Task instructions: Print the records below verbatim, starting at the line containing "Given: Click the empty" and ending at the line containing "coord(356,164)".

Given data:
------------

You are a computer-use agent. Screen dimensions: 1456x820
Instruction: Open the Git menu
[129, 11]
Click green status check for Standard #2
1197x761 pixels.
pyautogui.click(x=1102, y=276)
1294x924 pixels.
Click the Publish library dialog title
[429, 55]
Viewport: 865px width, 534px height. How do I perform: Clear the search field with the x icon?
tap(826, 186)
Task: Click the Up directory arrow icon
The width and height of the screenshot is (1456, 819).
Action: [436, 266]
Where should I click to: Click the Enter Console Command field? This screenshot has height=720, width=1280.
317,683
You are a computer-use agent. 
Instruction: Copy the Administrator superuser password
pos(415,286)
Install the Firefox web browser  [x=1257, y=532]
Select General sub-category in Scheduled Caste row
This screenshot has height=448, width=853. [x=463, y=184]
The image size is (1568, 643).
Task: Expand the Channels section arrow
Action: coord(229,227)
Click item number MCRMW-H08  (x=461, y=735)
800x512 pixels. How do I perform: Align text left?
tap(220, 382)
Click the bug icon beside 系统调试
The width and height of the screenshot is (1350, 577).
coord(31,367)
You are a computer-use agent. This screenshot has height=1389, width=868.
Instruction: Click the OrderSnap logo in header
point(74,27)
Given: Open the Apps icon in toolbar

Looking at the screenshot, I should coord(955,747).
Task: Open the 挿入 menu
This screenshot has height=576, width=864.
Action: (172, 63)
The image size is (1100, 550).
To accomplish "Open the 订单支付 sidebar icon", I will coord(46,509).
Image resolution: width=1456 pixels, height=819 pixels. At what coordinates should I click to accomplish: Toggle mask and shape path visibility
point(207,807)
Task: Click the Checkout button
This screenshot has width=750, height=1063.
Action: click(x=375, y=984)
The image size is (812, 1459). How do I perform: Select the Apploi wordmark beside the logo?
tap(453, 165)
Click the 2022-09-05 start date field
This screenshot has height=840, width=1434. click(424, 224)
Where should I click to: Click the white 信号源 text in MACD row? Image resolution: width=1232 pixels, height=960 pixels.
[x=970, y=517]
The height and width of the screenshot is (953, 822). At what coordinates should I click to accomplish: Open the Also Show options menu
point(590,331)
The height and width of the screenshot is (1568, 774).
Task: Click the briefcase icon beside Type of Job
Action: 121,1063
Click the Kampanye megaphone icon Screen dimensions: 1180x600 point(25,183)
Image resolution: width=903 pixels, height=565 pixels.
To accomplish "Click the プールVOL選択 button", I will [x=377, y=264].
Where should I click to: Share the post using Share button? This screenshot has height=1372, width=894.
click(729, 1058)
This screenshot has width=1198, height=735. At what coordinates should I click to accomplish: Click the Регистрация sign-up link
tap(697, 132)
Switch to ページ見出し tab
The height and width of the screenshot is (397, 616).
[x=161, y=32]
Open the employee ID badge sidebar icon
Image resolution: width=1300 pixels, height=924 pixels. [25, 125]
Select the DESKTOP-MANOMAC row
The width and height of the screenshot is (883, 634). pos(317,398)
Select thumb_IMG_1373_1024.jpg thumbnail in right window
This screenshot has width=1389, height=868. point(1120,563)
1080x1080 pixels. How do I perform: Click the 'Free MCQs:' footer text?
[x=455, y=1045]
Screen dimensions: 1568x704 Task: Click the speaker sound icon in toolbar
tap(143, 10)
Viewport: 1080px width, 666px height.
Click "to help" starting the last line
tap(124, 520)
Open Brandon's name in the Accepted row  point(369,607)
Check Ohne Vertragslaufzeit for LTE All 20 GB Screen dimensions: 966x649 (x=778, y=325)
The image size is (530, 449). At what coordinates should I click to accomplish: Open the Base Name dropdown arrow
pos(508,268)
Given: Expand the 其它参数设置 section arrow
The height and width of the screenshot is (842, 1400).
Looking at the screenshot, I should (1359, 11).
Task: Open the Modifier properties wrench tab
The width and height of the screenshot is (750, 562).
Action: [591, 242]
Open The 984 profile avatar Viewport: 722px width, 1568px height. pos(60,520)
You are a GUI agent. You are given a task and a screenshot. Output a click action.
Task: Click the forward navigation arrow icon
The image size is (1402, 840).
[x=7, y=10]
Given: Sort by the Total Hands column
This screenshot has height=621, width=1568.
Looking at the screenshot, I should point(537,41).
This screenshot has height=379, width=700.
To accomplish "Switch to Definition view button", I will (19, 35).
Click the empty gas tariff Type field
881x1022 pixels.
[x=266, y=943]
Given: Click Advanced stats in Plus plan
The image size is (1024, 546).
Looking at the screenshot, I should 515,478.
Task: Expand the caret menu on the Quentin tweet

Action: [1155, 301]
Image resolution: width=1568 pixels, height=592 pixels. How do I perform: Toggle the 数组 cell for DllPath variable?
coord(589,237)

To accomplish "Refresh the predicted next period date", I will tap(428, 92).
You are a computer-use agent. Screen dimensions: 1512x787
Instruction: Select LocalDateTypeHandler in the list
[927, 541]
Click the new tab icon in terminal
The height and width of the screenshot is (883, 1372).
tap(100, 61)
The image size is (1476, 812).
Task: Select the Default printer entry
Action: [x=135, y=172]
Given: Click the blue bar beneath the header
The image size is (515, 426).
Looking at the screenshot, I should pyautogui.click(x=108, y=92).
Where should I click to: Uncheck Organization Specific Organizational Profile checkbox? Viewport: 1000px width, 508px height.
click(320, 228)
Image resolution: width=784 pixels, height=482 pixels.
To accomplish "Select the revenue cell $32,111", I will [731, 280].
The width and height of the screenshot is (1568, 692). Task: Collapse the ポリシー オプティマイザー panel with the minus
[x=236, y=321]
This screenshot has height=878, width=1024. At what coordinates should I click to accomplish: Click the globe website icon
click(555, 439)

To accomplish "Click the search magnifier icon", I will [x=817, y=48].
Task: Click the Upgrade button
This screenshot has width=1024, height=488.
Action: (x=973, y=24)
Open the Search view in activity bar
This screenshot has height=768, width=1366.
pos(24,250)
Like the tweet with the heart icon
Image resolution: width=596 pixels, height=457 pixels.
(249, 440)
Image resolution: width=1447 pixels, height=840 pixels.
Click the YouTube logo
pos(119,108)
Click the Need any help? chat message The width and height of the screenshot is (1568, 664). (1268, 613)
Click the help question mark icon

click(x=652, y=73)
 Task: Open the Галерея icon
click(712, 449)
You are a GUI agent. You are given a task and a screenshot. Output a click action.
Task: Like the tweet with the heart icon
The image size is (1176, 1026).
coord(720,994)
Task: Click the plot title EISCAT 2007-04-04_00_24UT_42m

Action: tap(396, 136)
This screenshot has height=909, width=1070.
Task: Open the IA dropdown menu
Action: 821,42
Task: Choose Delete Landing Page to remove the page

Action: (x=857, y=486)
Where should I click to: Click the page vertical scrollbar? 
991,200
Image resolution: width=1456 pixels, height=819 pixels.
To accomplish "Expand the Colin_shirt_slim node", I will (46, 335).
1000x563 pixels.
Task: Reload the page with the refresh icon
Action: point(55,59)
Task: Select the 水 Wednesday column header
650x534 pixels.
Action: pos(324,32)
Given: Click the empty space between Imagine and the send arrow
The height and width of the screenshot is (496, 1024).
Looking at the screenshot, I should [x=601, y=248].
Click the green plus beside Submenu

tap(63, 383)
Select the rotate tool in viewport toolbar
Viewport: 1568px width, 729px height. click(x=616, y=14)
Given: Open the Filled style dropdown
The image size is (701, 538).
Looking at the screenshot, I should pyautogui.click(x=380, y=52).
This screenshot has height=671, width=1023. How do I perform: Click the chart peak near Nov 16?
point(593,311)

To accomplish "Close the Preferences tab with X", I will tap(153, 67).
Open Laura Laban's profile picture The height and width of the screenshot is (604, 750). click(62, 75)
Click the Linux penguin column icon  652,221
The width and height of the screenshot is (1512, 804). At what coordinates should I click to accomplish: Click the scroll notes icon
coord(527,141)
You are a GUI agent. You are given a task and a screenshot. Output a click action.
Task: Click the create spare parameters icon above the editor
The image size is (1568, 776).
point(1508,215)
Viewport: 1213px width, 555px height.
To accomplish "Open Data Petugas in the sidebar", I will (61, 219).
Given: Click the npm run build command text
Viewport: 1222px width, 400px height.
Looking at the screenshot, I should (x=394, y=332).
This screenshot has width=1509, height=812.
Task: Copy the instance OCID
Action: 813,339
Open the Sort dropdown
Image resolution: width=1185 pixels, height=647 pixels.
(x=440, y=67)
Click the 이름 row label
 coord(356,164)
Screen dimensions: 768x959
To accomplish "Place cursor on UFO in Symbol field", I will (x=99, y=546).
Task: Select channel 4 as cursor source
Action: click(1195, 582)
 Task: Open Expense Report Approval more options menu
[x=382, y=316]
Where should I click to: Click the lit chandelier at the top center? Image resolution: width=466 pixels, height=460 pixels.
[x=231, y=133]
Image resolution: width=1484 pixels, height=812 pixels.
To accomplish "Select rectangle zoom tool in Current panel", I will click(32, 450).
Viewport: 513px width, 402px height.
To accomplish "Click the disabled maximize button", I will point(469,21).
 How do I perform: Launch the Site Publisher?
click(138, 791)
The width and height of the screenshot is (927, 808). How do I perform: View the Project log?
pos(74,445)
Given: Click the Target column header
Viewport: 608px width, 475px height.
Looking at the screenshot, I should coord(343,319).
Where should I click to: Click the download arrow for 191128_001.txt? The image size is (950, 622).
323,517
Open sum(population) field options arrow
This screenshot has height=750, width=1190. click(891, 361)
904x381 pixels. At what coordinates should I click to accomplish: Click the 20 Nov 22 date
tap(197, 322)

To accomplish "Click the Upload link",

------------

Exercise answer:
Given: Click the empty space between Imagine and the send arrow
The height and width of the screenshot is (496, 1024).
Looking at the screenshot, I should [x=601, y=248].
Click the green plus beside Submenu

tap(63, 383)
Select the rotate tool in viewport toolbar
Viewport: 1568px width, 729px height. click(x=616, y=14)
Given: Open the Filled style dropdown
The image size is (701, 538).
Looking at the screenshot, I should pyautogui.click(x=380, y=52).
This screenshot has height=671, width=1023. How do I perform: Click the chart peak near Nov 16?
point(593,311)

To accomplish "Close the Preferences tab with X", I will tap(153, 67).
Open Laura Laban's profile picture The height and width of the screenshot is (604, 750). click(62, 75)
Click the Linux penguin column icon  652,221
The width and height of the screenshot is (1512, 804). At what coordinates should I click to accomplish: Click the scroll notes icon
coord(527,141)
You are a GUI agent. You are given a task and a screenshot. Output a click action.
Task: Click the create spare parameters icon above the editor
The image size is (1568, 776).
point(1508,215)
Viewport: 1213px width, 555px height.
To accomplish "Open Data Petugas in the sidebar", I will (61, 219).
Given: Click the npm run build command text
Viewport: 1222px width, 400px height.
Looking at the screenshot, I should (x=394, y=332).
This screenshot has width=1509, height=812.
Task: Copy the instance OCID
Action: 813,339
Open the Sort dropdown
Image resolution: width=1185 pixels, height=647 pixels.
(x=440, y=67)
Click the 이름 row label
 coord(356,164)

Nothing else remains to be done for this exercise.